Question 5. Find a unit vector parallel to \( 3 \hat{i} + 4 \hat{j} \).
Answer:
Let the given vector be \( \vec{a} = 3 \hat{i} + 4 \hat{j} \).
First, we need to find the magnitude of \( \vec{a} \).
\( \implies |\vec{a}| = \sqrt{3^2+4^2} \)
\( = \sqrt{9+16} \)
\( = \sqrt{25} \)
\( = 5 \)
A unit vector in the same direction as \( \vec{a} \) is found by dividing the vector by its magnitude. A unit vector has a length of 1.
\( \implies \) Unit vector parallel to \( \vec{a} \)
\( = \pm \hat{a} = \pm \frac{\vec{a}}{|\vec{a}|} \)
\( = \pm \frac{(3 \hat{i}+4 \hat{j})}{5} \)
In simple words: To find a unit vector (a vector with length 1) that points in the same direction as another vector, first find the length of the original vector. Then, divide each part of the original vector by its length. We use \( \pm \) because a vector can be parallel in two opposite directions.

🎯 Exam Tip: A unit vector always has a magnitude of 1. Remember to include the \( \pm \) sign when asked for a vector *parallel* to a given vector, as it could be in the exact same direction or the opposite direction.

Question 6. Find a unit vector in the direction of \( \hat{i} + \hat{j} \).
Answer:
Let the given vector be \( \vec{a} = \hat{i} + \hat{j} \).
First, we calculate the magnitude of this vector.
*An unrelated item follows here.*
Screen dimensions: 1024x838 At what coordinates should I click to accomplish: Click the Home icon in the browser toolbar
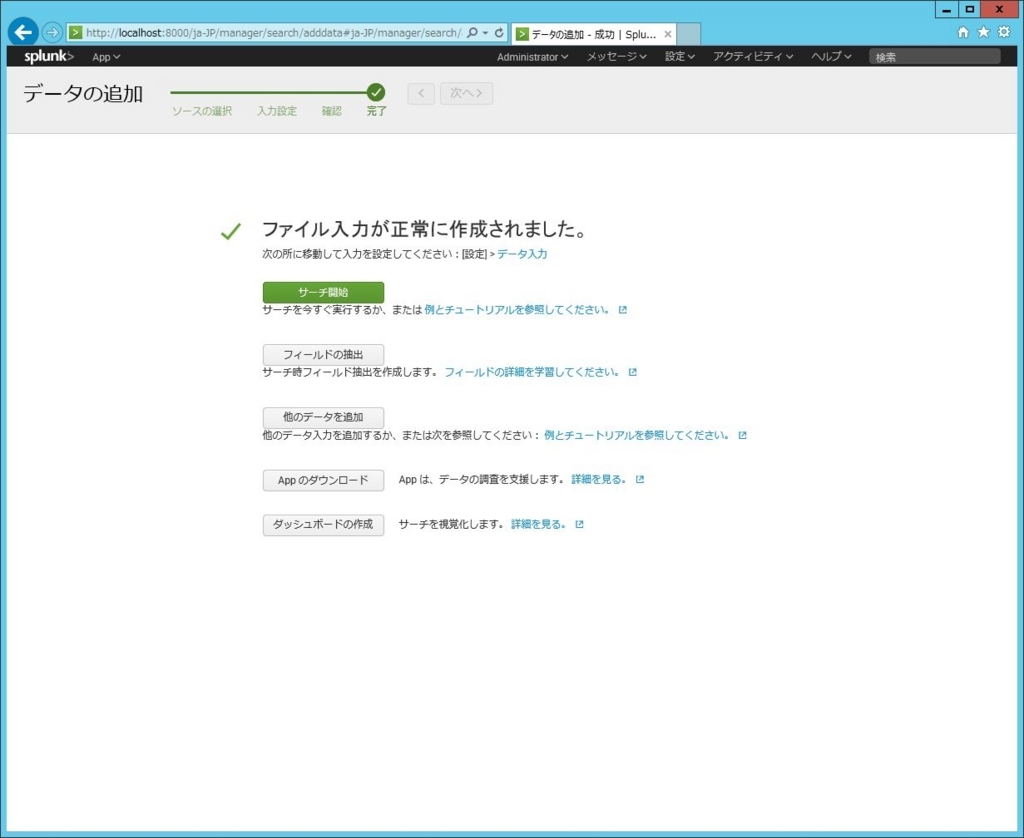964,31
The components here are 1 and 1.
\( \implies |\vec{a}| = \sqrt{1^2+1^2} \)
\( = \sqrt{1+1} \)
\( = \sqrt{2} \)
A unit vector in the direction of \( \vec{a} \) is found by dividing \( \vec{a} \) by its magnitude. This ensures the new vector has a length of 1 but points in the same way.
\( \implies \) Unit vector in the direction of \( \vec{a} \)
\( = \hat{a} = \frac{\vec{a}}{|\vec{a}|} \)
\( = \frac{\hat{i}+\hat{j}}{\sqrt{2}} \)
In simple words: To get a unit vector that points in the exact same direction, we first find the length of the given vector. Then, we divide the vector by its length. This makes the new vector's length equal to one, but it still points the same way.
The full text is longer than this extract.